TASK TO CARRY OUT → Nothing may be dropped. Retype the whole listing exactly.
BEGIN DATASET EXCERPTS
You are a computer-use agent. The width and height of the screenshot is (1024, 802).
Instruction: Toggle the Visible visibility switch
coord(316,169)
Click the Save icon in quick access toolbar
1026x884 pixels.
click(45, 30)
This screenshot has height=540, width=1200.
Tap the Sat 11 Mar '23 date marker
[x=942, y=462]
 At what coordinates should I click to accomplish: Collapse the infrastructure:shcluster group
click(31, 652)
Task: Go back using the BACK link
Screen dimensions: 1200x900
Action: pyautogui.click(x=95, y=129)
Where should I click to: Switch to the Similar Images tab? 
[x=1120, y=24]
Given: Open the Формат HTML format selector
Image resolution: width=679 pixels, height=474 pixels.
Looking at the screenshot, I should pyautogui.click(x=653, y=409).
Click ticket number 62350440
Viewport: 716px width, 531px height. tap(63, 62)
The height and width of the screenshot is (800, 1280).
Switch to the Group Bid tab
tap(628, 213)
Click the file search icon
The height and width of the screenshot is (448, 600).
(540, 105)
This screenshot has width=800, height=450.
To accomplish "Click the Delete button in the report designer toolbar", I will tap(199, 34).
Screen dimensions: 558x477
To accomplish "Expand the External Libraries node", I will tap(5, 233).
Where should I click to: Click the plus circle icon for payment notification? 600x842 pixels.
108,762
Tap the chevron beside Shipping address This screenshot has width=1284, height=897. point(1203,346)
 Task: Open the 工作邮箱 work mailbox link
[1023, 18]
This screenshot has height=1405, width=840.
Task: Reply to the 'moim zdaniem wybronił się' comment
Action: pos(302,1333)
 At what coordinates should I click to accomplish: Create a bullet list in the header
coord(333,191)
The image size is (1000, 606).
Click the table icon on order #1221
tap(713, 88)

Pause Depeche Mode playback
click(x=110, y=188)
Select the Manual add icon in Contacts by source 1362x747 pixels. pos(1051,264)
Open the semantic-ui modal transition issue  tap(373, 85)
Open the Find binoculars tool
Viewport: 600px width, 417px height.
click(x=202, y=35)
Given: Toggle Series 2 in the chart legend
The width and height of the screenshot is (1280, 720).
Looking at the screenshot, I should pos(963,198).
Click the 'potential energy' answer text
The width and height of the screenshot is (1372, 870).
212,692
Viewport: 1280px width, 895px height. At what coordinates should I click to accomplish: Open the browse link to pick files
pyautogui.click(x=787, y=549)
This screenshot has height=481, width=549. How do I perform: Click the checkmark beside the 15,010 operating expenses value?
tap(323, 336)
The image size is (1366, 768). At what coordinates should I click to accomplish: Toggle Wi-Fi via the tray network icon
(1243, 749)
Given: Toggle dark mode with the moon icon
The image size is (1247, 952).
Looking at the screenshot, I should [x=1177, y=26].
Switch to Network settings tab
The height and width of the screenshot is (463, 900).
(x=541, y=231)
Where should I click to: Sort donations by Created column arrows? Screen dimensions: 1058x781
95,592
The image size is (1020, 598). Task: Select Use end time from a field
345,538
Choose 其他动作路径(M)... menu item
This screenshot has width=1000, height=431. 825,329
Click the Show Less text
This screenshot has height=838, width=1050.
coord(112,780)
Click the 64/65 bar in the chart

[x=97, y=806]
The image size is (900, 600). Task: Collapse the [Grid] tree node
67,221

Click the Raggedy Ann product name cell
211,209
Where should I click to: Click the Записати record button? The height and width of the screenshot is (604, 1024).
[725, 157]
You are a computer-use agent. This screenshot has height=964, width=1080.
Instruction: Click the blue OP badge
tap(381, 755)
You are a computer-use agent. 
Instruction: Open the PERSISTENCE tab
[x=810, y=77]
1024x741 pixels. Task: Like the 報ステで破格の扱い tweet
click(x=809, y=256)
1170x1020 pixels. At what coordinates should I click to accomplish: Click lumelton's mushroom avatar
END DATASET EXCERPTS
OUTPUT FOR THIS TASK →
You are a computer-use agent. The width and height of the screenshot is (1024, 802).
Instruction: Toggle the Visible visibility switch
coord(316,169)
Click the Save icon in quick access toolbar
1026x884 pixels.
click(45, 30)
This screenshot has height=540, width=1200.
Tap the Sat 11 Mar '23 date marker
[x=942, y=462]
 At what coordinates should I click to accomplish: Collapse the infrastructure:shcluster group
click(31, 652)
Task: Go back using the BACK link
Screen dimensions: 1200x900
Action: pyautogui.click(x=95, y=129)
Where should I click to: Switch to the Similar Images tab? 
[x=1120, y=24]
Given: Open the Формат HTML format selector
Image resolution: width=679 pixels, height=474 pixels.
Looking at the screenshot, I should pyautogui.click(x=653, y=409).
Click ticket number 62350440
Viewport: 716px width, 531px height. tap(63, 62)
The height and width of the screenshot is (800, 1280).
Switch to the Group Bid tab
tap(628, 213)
Click the file search icon
The height and width of the screenshot is (448, 600).
(540, 105)
This screenshot has width=800, height=450.
To accomplish "Click the Delete button in the report designer toolbar", I will tap(199, 34).
Screen dimensions: 558x477
To accomplish "Expand the External Libraries node", I will tap(5, 233).
Where should I click to: Click the plus circle icon for payment notification? 600x842 pixels.
108,762
Tap the chevron beside Shipping address This screenshot has width=1284, height=897. point(1203,346)
 Task: Open the 工作邮箱 work mailbox link
[1023, 18]
This screenshot has height=1405, width=840.
Task: Reply to the 'moim zdaniem wybronił się' comment
Action: pos(302,1333)
 At what coordinates should I click to accomplish: Create a bullet list in the header
coord(333,191)
The image size is (1000, 606).
Click the table icon on order #1221
tap(713, 88)

Pause Depeche Mode playback
click(x=110, y=188)
Select the Manual add icon in Contacts by source 1362x747 pixels. pos(1051,264)
Open the semantic-ui modal transition issue  tap(373, 85)
Open the Find binoculars tool
Viewport: 600px width, 417px height.
click(x=202, y=35)
Given: Toggle Series 2 in the chart legend
The width and height of the screenshot is (1280, 720).
Looking at the screenshot, I should pos(963,198).
Click the 'potential energy' answer text
The width and height of the screenshot is (1372, 870).
212,692
Viewport: 1280px width, 895px height. At what coordinates should I click to accomplish: Open the browse link to pick files
pyautogui.click(x=787, y=549)
This screenshot has height=481, width=549. How do I perform: Click the checkmark beside the 15,010 operating expenses value?
tap(323, 336)
The image size is (1366, 768). At what coordinates should I click to accomplish: Toggle Wi-Fi via the tray network icon
(1243, 749)
Given: Toggle dark mode with the moon icon
The image size is (1247, 952).
Looking at the screenshot, I should [x=1177, y=26].
Switch to Network settings tab
The height and width of the screenshot is (463, 900).
(x=541, y=231)
Where should I click to: Sort donations by Created column arrows? Screen dimensions: 1058x781
95,592
The image size is (1020, 598). Task: Select Use end time from a field
345,538
Choose 其他动作路径(M)... menu item
This screenshot has width=1000, height=431. 825,329
Click the Show Less text
This screenshot has height=838, width=1050.
coord(112,780)
Click the 64/65 bar in the chart

[x=97, y=806]
The image size is (900, 600). Task: Collapse the [Grid] tree node
67,221

Click the Raggedy Ann product name cell
211,209
Where should I click to: Click the Записати record button? The height and width of the screenshot is (604, 1024).
[725, 157]
You are a computer-use agent. This screenshot has height=964, width=1080.
Instruction: Click the blue OP badge
tap(381, 755)
You are a computer-use agent. 
Instruction: Open the PERSISTENCE tab
[x=810, y=77]
1024x741 pixels. Task: Like the 報ステで破格の扱い tweet
click(x=809, y=256)
1170x1020 pixels. At what coordinates should I click to accomplish: Click lumelton's mushroom avatar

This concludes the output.